I recently tried to update my Linked-In profile by adding my occupation, but bike fitter isn’t on their list of possible jobs. If riding a bike is truly as easy as riding a bike, why would anyone need a bike fitter? This blog is my attempt to answer that, and a few other questions that people have asked me over the years.

Bike fitting exists because they human body was never meant to be attached to a machine which controls movement. If that movement goes beyond the body’s range of motion in any direction destructive force is generated. This is where riding a bike is very different from other activities. If you’re walking and you take a bad step, it happens once. On a bike, if the pedal is taking the rider’s body beyond it’s range of motion it happens 80 times a minute for as long as they are on the bike.

If you Google bike fitting you’ll get all kinds of information. You’ll find there are YouTube videos about how to do a bike fit, on-line bike fitting resources and local places to go to for a bike fitting. What you won’t find is a definition of a bike fitting. Some places will offer a list of steps taken in a bike fitting, others will describe the technology used in their bike fitting, the “how to” videos will just tell you to change certain things without explanation.

So what is a bike fitting? I have two basic goals when doing a bike fitting:

  1. Put the rider within range of motion in every direction (eliminate destructive forces)
  2. Teach the rider how to put their body weight on the pedals

That’s it. There’s really nothing complicated about it until you realize that every body is different, and we’re all a growing list of injuries and limitations. There are lots of ranges of motion to pay attention to, most of them oppose other ranges of motion – it’s never that simple…

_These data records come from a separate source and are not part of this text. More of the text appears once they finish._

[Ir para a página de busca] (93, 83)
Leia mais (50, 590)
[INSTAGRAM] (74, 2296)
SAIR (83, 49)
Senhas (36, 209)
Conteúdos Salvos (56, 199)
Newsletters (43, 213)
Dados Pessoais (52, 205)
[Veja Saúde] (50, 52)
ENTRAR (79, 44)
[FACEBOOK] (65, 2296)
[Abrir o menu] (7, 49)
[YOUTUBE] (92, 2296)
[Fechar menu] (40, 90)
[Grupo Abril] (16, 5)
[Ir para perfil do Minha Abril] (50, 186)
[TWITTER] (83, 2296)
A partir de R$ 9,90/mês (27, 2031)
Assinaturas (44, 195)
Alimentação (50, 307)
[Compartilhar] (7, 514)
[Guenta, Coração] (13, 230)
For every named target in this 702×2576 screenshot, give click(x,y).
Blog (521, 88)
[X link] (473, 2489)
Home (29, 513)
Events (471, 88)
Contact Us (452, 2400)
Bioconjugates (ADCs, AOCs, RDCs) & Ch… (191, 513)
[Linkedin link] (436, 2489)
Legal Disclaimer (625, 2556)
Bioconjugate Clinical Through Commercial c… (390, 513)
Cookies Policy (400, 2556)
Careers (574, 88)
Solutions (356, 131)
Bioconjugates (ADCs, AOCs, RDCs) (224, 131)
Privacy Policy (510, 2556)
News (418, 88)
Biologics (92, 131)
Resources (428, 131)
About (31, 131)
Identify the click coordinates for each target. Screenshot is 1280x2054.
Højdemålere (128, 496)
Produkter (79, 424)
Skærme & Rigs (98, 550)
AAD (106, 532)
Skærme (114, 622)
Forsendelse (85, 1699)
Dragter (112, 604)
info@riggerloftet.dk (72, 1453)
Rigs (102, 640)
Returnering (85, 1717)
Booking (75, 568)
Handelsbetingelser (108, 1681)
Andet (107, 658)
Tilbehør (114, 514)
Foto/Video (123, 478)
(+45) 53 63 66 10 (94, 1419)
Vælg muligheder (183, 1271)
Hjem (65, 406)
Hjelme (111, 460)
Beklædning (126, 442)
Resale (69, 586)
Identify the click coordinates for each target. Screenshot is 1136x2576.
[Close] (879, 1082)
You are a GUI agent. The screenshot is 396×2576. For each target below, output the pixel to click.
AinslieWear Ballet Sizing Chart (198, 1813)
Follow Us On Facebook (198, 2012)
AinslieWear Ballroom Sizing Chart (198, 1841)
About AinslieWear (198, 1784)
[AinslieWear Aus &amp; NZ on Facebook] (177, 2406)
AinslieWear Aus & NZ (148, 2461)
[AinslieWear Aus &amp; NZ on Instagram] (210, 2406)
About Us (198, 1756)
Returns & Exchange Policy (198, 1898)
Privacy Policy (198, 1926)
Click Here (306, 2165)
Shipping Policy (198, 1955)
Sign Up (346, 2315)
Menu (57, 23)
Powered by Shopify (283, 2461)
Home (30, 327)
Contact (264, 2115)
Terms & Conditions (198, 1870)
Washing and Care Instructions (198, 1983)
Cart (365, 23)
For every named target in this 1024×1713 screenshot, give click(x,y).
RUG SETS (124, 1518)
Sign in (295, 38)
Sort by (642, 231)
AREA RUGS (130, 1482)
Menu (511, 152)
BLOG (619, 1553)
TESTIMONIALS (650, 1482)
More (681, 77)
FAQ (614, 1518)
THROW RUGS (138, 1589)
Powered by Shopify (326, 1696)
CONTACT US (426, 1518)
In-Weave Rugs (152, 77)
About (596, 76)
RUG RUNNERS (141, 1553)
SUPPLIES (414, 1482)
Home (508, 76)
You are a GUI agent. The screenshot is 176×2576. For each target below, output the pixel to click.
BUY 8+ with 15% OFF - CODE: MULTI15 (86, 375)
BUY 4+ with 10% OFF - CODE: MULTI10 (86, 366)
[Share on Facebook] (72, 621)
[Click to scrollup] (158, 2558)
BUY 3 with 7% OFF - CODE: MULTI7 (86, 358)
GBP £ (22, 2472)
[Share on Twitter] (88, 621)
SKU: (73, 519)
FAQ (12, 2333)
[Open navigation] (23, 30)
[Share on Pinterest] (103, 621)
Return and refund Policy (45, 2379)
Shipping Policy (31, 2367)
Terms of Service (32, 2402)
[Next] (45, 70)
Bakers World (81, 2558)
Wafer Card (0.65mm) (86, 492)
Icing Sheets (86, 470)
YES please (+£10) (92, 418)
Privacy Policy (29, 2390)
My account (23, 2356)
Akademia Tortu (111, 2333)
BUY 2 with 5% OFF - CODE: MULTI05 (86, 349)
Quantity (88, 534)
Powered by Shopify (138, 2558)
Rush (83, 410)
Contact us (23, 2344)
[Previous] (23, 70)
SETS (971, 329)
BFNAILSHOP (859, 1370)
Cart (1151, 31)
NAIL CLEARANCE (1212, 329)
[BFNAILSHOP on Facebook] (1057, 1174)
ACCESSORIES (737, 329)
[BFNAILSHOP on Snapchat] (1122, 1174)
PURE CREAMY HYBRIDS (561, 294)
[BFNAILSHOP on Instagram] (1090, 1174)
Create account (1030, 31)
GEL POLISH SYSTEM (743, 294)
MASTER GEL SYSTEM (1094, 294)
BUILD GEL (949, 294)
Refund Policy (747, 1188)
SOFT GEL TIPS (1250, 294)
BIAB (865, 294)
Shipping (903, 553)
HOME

Part 2 is something I learned over 25 years ago when I first started bike fitting. I fit a rider on their bike and then I went riding them to observe the outcome (something that’s missing in bike fitting). What I saw on the road was a rider trying to create a bridge between the saddle and the handlebars with their spine and arms. They were supporting 1/3rd of their upper body weight on the handlebars, which is pretty common. This was not a person who walks around on their hands and feet, something that works while walking wasn’t working on the bike. Have you ever miscounted the number of stairs and tried to put your foot on nothing? Your brain goes into panic mode and finds the next solid object. As soon as the pedals start to move your brain goes into panic mode. The next solid object would be the handlebars. For a fitting to work the rider must learn to put their body weight on the pedals.

So there you have it, two very simple goals for a bike fitting.